20 most read stories about Ars Technica from 2020

Let’s just state the obvious: 2020 stinks. It has been a horrible year for so much measurement, no matter where you live on this celestial sphere. So this time we’re going to do something a little different for our 20 most read stories. We will have two lists: the top 5 stories related to COVID-19 and everything else. So, if you had more COVID coverage than you could handle, please skip it with our blessing. If not, let’s go:

2020 in review, COVID section

5. Here is what the WHO says your mask should have to prevent the spread of COVID-19

One thing we have been proud of throughout our 22-year history is to educate people. When we launched the market in late 1998, it meant covering things like Celeron’s overclocking. In 2020, we did the same thing, but with COVID-19. So it is appropriate that the first countdown story just for COVID talks about how to choose a good mask.

Early in the time of the pandemic, there were confusing messages on masks, and it was not until late spring that the World Health Organization issued guidelines for masking the public. “This is a new new study, commissioned by the WHO, which we did not have a month ago,” said Maria Van Kerkhove, WHO technical manager in response to COVID-19. In short, three-layer masks are best, with hydrophobic material on the outside and hydrophilic materials on the inside.

4. SARS-CoV-2 looks like a hybrid virus of two different species

To treat a new coronavirus, you need to touch the coronavirus. Or as Jay Timmer said,

One of the longest-running questions about this pandemic is simply: where did it come from? How did a virus that had apparently never infected a human before suddenly appear in our species, equipped with what was supposed to flood the country from China in a few months?

What we learned from studying SARS-Covid-2 will help us when the next pandemic occurs. We hope to have at least another century until that happens.

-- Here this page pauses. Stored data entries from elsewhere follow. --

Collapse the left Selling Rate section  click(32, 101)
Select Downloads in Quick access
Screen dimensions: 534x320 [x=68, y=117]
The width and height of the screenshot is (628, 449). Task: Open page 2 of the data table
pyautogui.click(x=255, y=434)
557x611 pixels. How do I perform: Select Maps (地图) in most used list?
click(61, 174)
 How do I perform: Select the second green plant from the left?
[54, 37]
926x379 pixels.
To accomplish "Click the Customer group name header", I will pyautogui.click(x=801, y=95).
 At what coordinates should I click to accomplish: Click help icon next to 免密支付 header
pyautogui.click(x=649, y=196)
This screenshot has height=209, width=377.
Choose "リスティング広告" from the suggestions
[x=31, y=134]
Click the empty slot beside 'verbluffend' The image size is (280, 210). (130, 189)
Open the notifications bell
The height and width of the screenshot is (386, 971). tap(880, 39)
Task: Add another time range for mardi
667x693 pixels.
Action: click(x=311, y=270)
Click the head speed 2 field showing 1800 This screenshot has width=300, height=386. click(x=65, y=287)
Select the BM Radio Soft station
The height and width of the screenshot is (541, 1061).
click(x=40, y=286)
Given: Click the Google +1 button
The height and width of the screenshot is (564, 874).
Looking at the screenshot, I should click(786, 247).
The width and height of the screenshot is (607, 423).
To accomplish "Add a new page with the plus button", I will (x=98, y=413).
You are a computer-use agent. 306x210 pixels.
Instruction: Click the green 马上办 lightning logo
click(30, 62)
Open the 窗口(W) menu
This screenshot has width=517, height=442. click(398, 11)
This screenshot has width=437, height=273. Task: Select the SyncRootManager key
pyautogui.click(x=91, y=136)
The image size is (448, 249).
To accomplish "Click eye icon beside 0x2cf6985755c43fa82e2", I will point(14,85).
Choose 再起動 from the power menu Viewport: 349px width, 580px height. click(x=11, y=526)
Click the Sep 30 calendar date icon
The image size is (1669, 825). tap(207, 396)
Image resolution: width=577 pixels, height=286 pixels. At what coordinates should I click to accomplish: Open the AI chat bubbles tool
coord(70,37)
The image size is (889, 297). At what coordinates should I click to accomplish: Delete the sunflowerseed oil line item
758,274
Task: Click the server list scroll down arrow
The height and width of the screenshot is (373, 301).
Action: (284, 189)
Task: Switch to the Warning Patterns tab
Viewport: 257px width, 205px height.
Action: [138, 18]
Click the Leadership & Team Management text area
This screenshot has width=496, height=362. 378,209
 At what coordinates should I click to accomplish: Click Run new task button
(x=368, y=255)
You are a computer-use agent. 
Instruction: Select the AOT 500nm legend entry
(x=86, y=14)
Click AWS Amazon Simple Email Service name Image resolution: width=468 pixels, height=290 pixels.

3. The results of the COVID-19 remdesivir test have been published and this is good news

In our current moment in 2020, this story by Jonathan Gitlin is a great illustration of how treatment modalities evolve as more research is done and data is accumulated. In the early days of the pandemic, remdesivir, an antiviral drug developed in response to an Ebola outbreak, seemed like a promising course of treatment. And in the study we reported in May, that was certainly the case: study participants infected with COVID-19 saw their recovery time decrease from an average of 15 days to 11.

But then it didn’t turn out that remdesivir was the penetrating treatment we had all hoped for. In fact, a large global study that reported results in October found that remdesivir does not do much to treat COVID-19. “Between the two groups, the WHO found that remdesivir did not reduce mortality. It also did not change the number of patients who progressed to the need for mechanical ventilation, nor did it change the proportion of patients discharged after seven days of hospitalization,” Beth Mole wrote.

2. CDC’s failed coronavirus tests contaminated with coronavirus, feds confirm

Another from the early days of the pandemic. In this case, it is a story that hinted at the difficulties faced by the U.S. Centers for Disease Control and Prevention. As COVID-19 was in the initial phase of a march across the U.S. in February, the CDC sent laboratory test kits to states. There was one of the main problems: the kits themselves were contaminated with SARS-CoV-2.

“It was simply tragic,” said Scott Becker, executive director of the Public Health Laboratory Association. “All the while we were sitting and waiting, I really felt like we were here at one of the most critical crossings in the history of public health, and the biggest tool in our tool was missing.”

1. Don’t panic: A comprehensive Ars Technica guide to coronavirus

This was also the most read story of the year (and one of the most read stories of the past decade on Ars). Updated over 20 times over a month, this guide has been an invaluable resource for our readers in the early stages of a pandemic.

Almost 10 months after the initial announcement, after the first subjects were vaccinated, we can finally see the light at the end of the tunnel. It may be weak, but it is there and approaching. Let’s end this section of the 2020 summary with a reminder from our comprehensive guide.

You should be concerned and take this seriously. But you shouldn’t panic.